Association Between Telomerase Activity and Outcome in Patients With Nonmetastatic Ewing Family of Tumors

• Published in: Journal of clinical oncology Vol. 21; no. 20; pp. 3836 - 3843
• Main Authors: OHALI, A, AVIGAD, S, COHEN, I. J, MELLER, I, KOLLENDER, Y, ISSAKOV, J, GELERNTER, I, GOSHEN, Y, YANIV, I, ZAIZOV, R
• Format: Journal Article
• Language: English
• Published: Baltimore, MD American Society of Clinical Oncology 15.10.2003; Lippincott Williams & Wilkins
• Subjects: Adolescent; Biological and medical sciences; Biomarkers, Tumor - blood; Child; Diseases of the osteoarticular system; DNA-Binding Proteins; Female; Follow-Up Studies; Humans; Male; Medical sciences; Neoplasm, Residual - blood; Prognosis; Reverse Transcriptase Polymerase Chain Reaction; Sarcoma, Ewing - diagnosis; Sarcoma, Ewing - enzymology; Telomerase - blood; Tumors of striated muscle and skeleton; Human; Ewing sarcoma; Prognosis; Enzymatic activity; Enzyme; Diseases of the osteoarticular system; Minimal residual disease; Biological marker; Malignant tumor; Bone; Telomerase
• ISSN: 0732-183X; 1527-7755
• DOI: 10.1200/JCO.2003.05.059

Telomerase is considered a molecular marker for malignancy. The aim of this study was to determine telomerase activity (TA) as a prognostic factor at diagnosis and as a marker for minimal residual disease during therapy and follow-up in nonmetastatic Ewing family of tumors (EFT). Primary tumor specimens and 97 peripheral blood (PBL) samples from 31 EFT patients were analyzed for TA by the Telomeric Repeat Amplification Protocol (TRAP assay). The telomerase catalytic subunit (human telomerase reverse transcriptase [hTERT]) gene expression was evaluated by quantitative reverse transcriptase polymerase chain reaction (RT-PCR) and telomere length was determined by Southern blotting. The presence of the EFT chimeric transcripts was analyzed by RT-PCR. Correlations with progression-free survival were evaluated. At diagnosis, TA in primary tumors did not correlate with outcome. During therapy and follow-up, highly significant correlation was observed between high TA in PBL samples and adverse prognosis (P <.0001). None of the patients harboring low TA progressed, with a long follow-up (median, 60 months) and a progression-free survival (PFS) of 100%. In nine patients, high TA actually could predict relapse, long before overt clinical relapse.

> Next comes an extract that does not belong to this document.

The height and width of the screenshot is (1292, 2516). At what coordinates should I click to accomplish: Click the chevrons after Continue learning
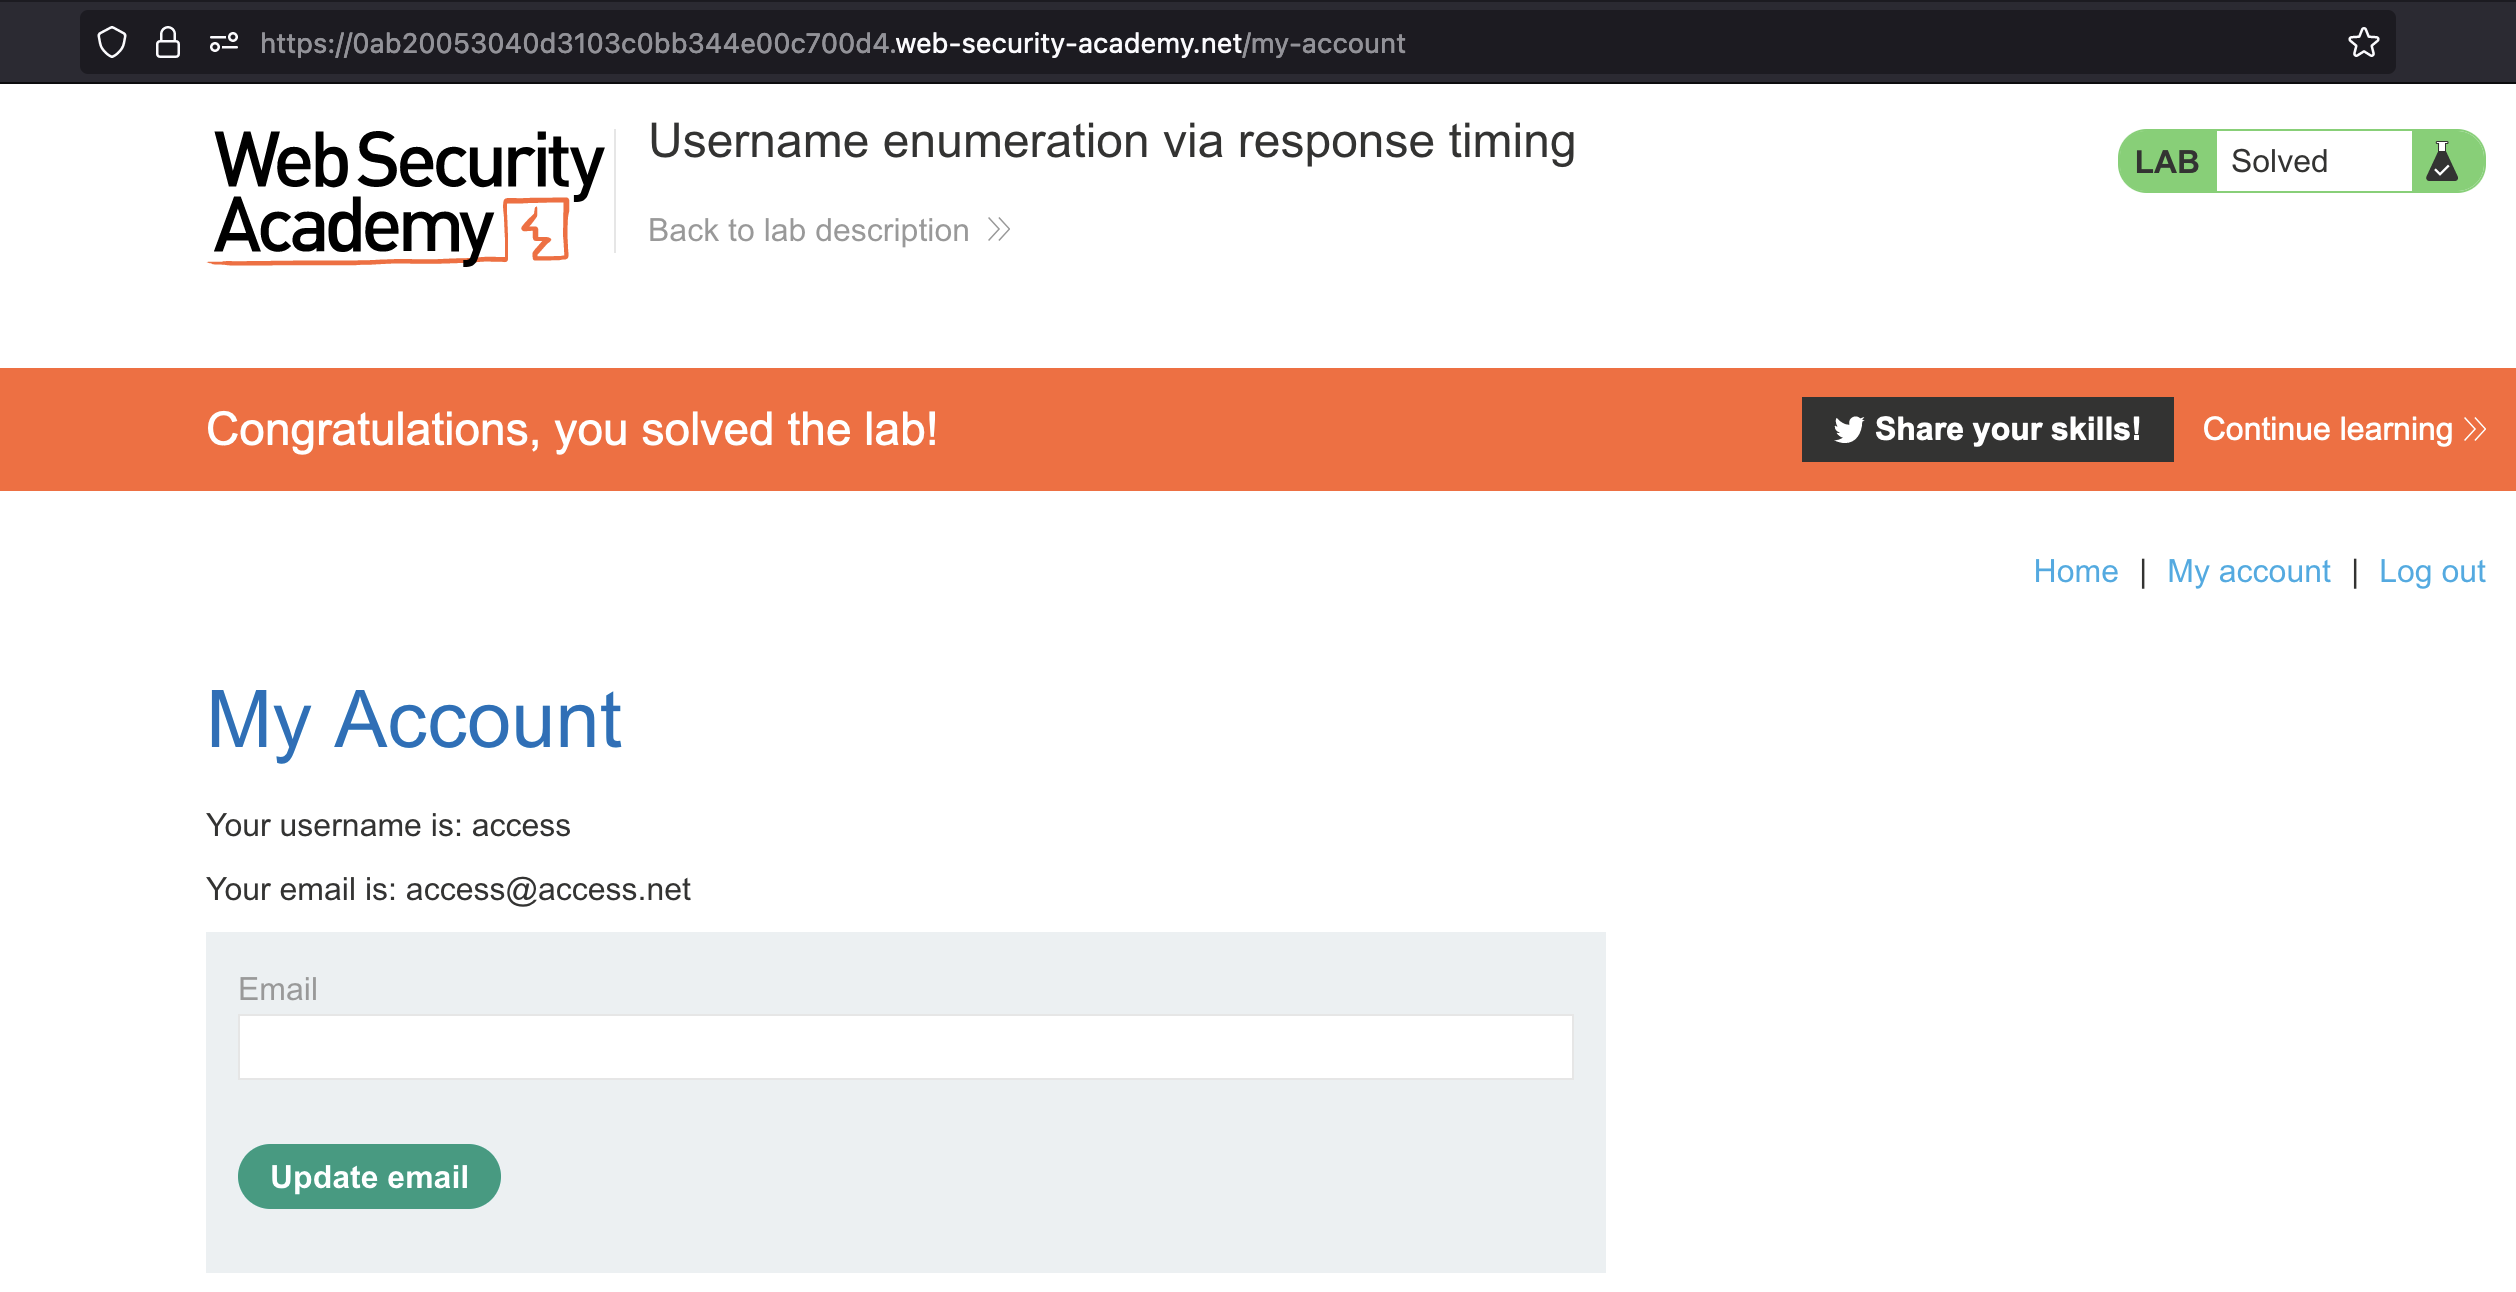tap(2475, 430)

The group of patients with high TA and positive RT-PCR had the most adverse outcome; PFS of 20% (P =.0025). TA was found to be a better prognostic factor than RT-PCR and histopathologic response at surgery. The results suggest that TA is a significant prognostic variable, superior to the established clinical prognostic parameters during therapy and tumor surveillance. It could be used in combination with RT-PCR for a new risk classification.